__Exercise goal__: Rewrite the material from the line with "This screenshot has" to the line with "point(1134,494)", replacing "dropdown" with "menu" and changing nothing else.

__Extracted entries__:
----------
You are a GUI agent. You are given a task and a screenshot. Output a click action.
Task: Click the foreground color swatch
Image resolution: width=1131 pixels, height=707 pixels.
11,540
----------
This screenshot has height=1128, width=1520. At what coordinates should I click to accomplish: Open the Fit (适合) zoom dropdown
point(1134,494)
----------
__Response__:
This screenshot has height=1128, width=1520. At what coordinates should I click to accomplish: Open the Fit (适合) zoom menu
point(1134,494)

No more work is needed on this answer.